(ЗАДАНИЕ) Оформите эти строки в виде нумерованного списка, опустив пустые.

(Записи для поиска элементов)
:::::
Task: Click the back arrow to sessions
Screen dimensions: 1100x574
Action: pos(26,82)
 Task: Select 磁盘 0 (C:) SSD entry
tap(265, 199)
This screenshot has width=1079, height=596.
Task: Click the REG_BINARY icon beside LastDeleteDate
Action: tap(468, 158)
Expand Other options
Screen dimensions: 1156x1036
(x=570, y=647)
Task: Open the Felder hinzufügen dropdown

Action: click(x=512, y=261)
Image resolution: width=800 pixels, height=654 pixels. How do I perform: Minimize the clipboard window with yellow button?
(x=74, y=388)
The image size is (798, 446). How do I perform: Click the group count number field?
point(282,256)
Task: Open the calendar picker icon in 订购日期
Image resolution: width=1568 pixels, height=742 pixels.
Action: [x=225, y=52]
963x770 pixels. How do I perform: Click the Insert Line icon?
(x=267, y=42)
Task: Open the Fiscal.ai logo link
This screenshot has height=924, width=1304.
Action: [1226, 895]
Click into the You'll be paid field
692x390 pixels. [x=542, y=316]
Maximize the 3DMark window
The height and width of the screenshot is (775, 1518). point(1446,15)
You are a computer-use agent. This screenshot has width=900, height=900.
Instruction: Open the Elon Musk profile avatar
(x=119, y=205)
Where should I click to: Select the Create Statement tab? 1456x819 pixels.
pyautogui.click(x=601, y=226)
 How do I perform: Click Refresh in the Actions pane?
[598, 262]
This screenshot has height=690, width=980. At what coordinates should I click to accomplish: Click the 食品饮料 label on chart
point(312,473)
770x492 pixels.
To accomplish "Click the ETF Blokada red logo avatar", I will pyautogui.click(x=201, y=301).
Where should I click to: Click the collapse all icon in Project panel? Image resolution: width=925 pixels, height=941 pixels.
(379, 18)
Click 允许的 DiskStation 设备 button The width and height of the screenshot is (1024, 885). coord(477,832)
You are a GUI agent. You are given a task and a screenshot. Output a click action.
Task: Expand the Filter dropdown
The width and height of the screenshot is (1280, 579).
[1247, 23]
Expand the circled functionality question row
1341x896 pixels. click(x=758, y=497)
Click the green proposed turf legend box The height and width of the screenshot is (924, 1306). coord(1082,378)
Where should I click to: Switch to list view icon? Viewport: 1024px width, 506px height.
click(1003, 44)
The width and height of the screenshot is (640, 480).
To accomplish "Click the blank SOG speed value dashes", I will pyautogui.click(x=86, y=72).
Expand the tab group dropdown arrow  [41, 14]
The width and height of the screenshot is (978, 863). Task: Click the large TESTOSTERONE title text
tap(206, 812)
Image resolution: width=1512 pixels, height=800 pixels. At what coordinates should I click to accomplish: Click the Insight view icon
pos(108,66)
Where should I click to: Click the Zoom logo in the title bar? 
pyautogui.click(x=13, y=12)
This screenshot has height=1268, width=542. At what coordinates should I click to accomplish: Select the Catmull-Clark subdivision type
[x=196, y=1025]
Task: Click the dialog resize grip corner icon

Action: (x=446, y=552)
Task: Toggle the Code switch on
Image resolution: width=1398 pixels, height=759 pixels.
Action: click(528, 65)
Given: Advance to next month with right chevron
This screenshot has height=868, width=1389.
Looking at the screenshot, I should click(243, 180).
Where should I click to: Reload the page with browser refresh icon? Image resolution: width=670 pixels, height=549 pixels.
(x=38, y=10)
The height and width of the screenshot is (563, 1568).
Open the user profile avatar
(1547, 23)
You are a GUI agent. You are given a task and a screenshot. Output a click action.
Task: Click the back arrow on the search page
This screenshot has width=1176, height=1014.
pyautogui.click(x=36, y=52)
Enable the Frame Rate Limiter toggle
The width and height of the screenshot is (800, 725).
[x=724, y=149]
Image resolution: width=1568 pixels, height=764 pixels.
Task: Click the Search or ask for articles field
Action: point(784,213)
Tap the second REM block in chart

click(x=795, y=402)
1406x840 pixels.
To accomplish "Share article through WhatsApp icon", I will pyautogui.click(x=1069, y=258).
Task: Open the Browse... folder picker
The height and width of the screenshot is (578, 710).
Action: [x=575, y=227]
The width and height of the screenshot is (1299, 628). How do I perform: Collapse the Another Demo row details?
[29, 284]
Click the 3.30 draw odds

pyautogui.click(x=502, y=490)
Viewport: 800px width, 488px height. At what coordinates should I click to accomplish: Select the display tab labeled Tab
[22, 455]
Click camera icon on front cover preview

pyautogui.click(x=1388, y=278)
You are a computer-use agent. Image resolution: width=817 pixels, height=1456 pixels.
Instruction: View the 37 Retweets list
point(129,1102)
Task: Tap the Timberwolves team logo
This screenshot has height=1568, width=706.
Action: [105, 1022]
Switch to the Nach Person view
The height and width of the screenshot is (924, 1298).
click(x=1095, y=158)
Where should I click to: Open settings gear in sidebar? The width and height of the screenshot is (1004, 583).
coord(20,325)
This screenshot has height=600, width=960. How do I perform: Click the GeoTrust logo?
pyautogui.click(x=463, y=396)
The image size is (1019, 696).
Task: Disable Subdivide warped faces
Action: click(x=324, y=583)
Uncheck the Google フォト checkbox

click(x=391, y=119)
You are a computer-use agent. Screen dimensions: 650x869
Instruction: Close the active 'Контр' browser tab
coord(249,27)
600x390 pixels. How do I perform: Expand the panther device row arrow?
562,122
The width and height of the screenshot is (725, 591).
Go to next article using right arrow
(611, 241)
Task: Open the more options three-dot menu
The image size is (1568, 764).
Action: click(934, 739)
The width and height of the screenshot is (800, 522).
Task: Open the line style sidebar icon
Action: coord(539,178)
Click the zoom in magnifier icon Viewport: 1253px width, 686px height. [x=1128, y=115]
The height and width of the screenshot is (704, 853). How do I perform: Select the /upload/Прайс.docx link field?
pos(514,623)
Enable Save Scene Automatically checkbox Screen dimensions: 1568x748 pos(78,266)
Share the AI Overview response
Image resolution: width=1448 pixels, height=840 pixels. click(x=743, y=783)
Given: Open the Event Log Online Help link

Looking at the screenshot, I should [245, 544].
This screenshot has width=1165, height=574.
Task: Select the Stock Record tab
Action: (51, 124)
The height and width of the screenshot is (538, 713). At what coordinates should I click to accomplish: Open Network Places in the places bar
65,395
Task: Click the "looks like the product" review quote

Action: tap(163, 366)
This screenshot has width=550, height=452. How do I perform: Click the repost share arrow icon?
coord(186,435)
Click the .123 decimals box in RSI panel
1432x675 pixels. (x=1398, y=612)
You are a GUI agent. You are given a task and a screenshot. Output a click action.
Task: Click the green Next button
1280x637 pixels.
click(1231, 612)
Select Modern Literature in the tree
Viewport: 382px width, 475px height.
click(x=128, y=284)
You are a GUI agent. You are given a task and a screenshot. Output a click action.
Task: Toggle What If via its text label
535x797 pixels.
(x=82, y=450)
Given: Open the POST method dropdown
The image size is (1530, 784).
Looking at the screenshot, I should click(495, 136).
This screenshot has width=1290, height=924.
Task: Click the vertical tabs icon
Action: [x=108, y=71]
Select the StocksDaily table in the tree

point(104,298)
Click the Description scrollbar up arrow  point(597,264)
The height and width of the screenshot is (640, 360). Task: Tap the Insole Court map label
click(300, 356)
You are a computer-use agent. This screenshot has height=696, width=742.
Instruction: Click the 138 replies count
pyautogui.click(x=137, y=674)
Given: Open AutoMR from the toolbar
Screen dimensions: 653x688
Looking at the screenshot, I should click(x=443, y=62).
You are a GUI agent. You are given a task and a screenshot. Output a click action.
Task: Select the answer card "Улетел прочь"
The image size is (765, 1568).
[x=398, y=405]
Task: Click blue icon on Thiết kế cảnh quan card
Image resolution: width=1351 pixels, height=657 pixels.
:::::
(ГОТОВОЕ РЕШЕНИЕ)
1. Task: Click the back arrow to sessions
2. Screen dimensions: 1100x574
3. Action: pos(26,82)
4.  Task: Select 磁盘 0 (C:) SSD entry
5. tap(265, 199)
6. This screenshot has width=1079, height=596.
7. Task: Click the REG_BINARY icon beside LastDeleteDate
8. Action: tap(468, 158)
9. Expand Other options
10. Screen dimensions: 1156x1036
11. (x=570, y=647)
12. Task: Open the Felder hinzufügen dropdown
13. Action: click(x=512, y=261)
14. Image resolution: width=800 pixels, height=654 pixels. How do I perform: Minimize the clipboard window with yellow button?
15. (x=74, y=388)
16. The image size is (798, 446). How do I perform: Click the group count number field?
17. point(282,256)
18. Task: Open the calendar picker icon in 订购日期
19. Image resolution: width=1568 pixels, height=742 pixels.
20. Action: [x=225, y=52]
21. 963x770 pixels. How do I perform: Click the Insert Line icon?
22. (x=267, y=42)
23. Task: Open the Fiscal.ai logo link
24. This screenshot has height=924, width=1304.
25. Action: [1226, 895]
26. Click into the You'll be paid field
27. 692x390 pixels. [x=542, y=316]
28. Maximize the 3DMark window
29. The height and width of the screenshot is (775, 1518). point(1446,15)
30. You are a computer-use agent. This screenshot has width=900, height=900.
31. Instruction: Open the Elon Musk profile avatar
32. (x=119, y=205)
33. Where should I click to: Select the Create Statement tab? 1456x819 pixels.
34. pyautogui.click(x=601, y=226)
35.  How do I perform: Click Refresh in the Actions pane?
36. [598, 262]
37. This screenshot has height=690, width=980. At what coordinates should I click to accomplish: Click the 食品饮料 label on chart
38. point(312,473)
39. 770x492 pixels.
40. To accomplish "Click the ETF Blokada red logo avatar", I will pyautogui.click(x=201, y=301).
41. Where should I click to: Click the collapse all icon in Project panel? Image resolution: width=925 pixels, height=941 pixels.
42. (379, 18)
43. Click 允许的 DiskStation 设备 button The width and height of the screenshot is (1024, 885). coord(477,832)
44. You are a GUI agent. You are given a task and a screenshot. Output a click action.
45. Task: Expand the Filter dropdown
46. The width and height of the screenshot is (1280, 579).
47. [1247, 23]
48. Expand the circled functionality question row
49. 1341x896 pixels. click(x=758, y=497)
50. Click the green proposed turf legend box The height and width of the screenshot is (924, 1306). coord(1082,378)
51. Where should I click to: Switch to list view icon? Viewport: 1024px width, 506px height.
52. click(1003, 44)
53. The width and height of the screenshot is (640, 480).
54. To accomplish "Click the blank SOG speed value dashes", I will pyautogui.click(x=86, y=72).
55. Expand the tab group dropdown arrow  [41, 14]
56. The width and height of the screenshot is (978, 863). Task: Click the large TESTOSTERONE title text
57. tap(206, 812)
58. Image resolution: width=1512 pixels, height=800 pixels. At what coordinates should I click to accomplish: Click the Insight view icon
59. pos(108,66)
60. Where should I click to: Click the Zoom logo in the title bar? 
61. pyautogui.click(x=13, y=12)
62. This screenshot has height=1268, width=542. At what coordinates should I click to accomplish: Select the Catmull-Clark subdivision type
63. [x=196, y=1025]
64. Task: Click the dialog resize grip corner icon
65. Action: (x=446, y=552)
66. Task: Toggle the Code switch on
67. Image resolution: width=1398 pixels, height=759 pixels.
68. Action: click(528, 65)
69. Given: Advance to next month with right chevron
70. This screenshot has height=868, width=1389.
71. Looking at the screenshot, I should click(243, 180).
72. Where should I click to: Reload the page with browser refresh icon? Image resolution: width=670 pixels, height=549 pixels.
73. (x=38, y=10)
74. The height and width of the screenshot is (563, 1568).
75. Open the user profile avatar
76. (1547, 23)
77. You are a GUI agent. You are given a task and a screenshot. Output a click action.
78. Task: Click the back arrow on the search page
79. This screenshot has width=1176, height=1014.
80. pyautogui.click(x=36, y=52)
81. Enable the Frame Rate Limiter toggle
82. The width and height of the screenshot is (800, 725).
83. [x=724, y=149]
84. Image resolution: width=1568 pixels, height=764 pixels.
85. Task: Click the Search or ask for articles field
86. Action: point(784,213)
87. Tap the second REM block in chart
88. click(x=795, y=402)
89. 1406x840 pixels.
90. To accomplish "Share article through WhatsApp icon", I will pyautogui.click(x=1069, y=258).
91. Task: Open the Browse... folder picker
92. The height and width of the screenshot is (578, 710).
93. Action: [x=575, y=227]
94. The width and height of the screenshot is (1299, 628). How do I perform: Collapse the Another Demo row details?
95. [29, 284]
96. Click the 3.30 draw odds
97. pyautogui.click(x=502, y=490)
98. Viewport: 800px width, 488px height. At what coordinates should I click to accomplish: Select the display tab labeled Tab
99. [22, 455]
100. Click camera icon on front cover preview
101. pyautogui.click(x=1388, y=278)
102. You are a computer-use agent. Image resolution: width=817 pixels, height=1456 pixels.
103. Instruction: View the 37 Retweets list
104. point(129,1102)
105. Task: Tap the Timberwolves team logo
106. This screenshot has height=1568, width=706.
107. Action: [105, 1022]
108. Switch to the Nach Person view
109. The height and width of the screenshot is (924, 1298).
110. click(x=1095, y=158)
111. Where should I click to: Open settings gear in sidebar? The width and height of the screenshot is (1004, 583).
112. coord(20,325)
113. This screenshot has height=600, width=960. How do I perform: Click the GeoTrust logo?
114. pyautogui.click(x=463, y=396)
115. The image size is (1019, 696).
116. Task: Disable Subdivide warped faces
117. Action: click(x=324, y=583)
118. Uncheck the Google フォト checkbox
119. click(x=391, y=119)
120. You are a computer-use agent. Screen dimensions: 650x869
121. Instruction: Close the active 'Контр' browser tab
122. coord(249,27)
123. 600x390 pixels. How do I perform: Expand the panther device row arrow?
124. 562,122
125. The width and height of the screenshot is (725, 591).
126. Go to next article using right arrow
127. (611, 241)
128. Task: Open the more options three-dot menu
129. The image size is (1568, 764).
130. Action: click(934, 739)
131. The width and height of the screenshot is (800, 522).
132. Task: Open the line style sidebar icon
133. Action: coord(539,178)
134. Click the zoom in magnifier icon Viewport: 1253px width, 686px height. [x=1128, y=115]
135. The height and width of the screenshot is (704, 853). How do I perform: Select the /upload/Прайс.docx link field?
136. pos(514,623)
137. Enable Save Scene Automatically checkbox Screen dimensions: 1568x748 pos(78,266)
138. Share the AI Overview response
139. Image resolution: width=1448 pixels, height=840 pixels. click(x=743, y=783)
140. Given: Open the Event Log Online Help link
141. Looking at the screenshot, I should [245, 544].
142. This screenshot has width=1165, height=574.
143. Task: Select the Stock Record tab
144. Action: (51, 124)
145. The height and width of the screenshot is (538, 713). At what coordinates should I click to accomplish: Open Network Places in the places bar
146. 65,395
147. Task: Click the "looks like the product" review quote
148. Action: tap(163, 366)
149. This screenshot has width=550, height=452. How do I perform: Click the repost share arrow icon?
150. coord(186,435)
151. Click the .123 decimals box in RSI panel
152. 1432x675 pixels. (x=1398, y=612)
153. You are a GUI agent. You are given a task and a screenshot. Output a click action.
154. Task: Click the green Next button
155. 1280x637 pixels.
156. click(1231, 612)
157. Select Modern Literature in the tree
158. Viewport: 382px width, 475px height.
159. click(x=128, y=284)
160. You are a GUI agent. You are given a task and a screenshot. Output a click action.
161. Task: Toggle What If via its text label
162. 535x797 pixels.
163. (x=82, y=450)
164. Given: Open the POST method dropdown
165. The image size is (1530, 784).
166. Looking at the screenshot, I should click(495, 136).
167. This screenshot has width=1290, height=924.
168. Task: Click the vertical tabs icon
169. Action: [x=108, y=71]
170. Select the StocksDaily table in the tree
171. point(104,298)
172. Click the Description scrollbar up arrow  point(597,264)
173. The height and width of the screenshot is (640, 360). Task: Tap the Insole Court map label
174. click(300, 356)
175. You are a computer-use agent. This screenshot has height=696, width=742.
176. Instruction: Click the 138 replies count
177. pyautogui.click(x=137, y=674)
178. Given: Open AutoMR from the toolbar
179. Screen dimensions: 653x688
180. Looking at the screenshot, I should click(x=443, y=62).
181. You are a GUI agent. You are given a task and a screenshot. Output a click action.
182. Task: Select the answer card "Улетел прочь"
183. The image size is (765, 1568).
184. [x=398, y=405]
185. Task: Click blue icon on Thiết kế cảnh quan card
186. Image resolution: width=1351 pixels, height=657 pixels.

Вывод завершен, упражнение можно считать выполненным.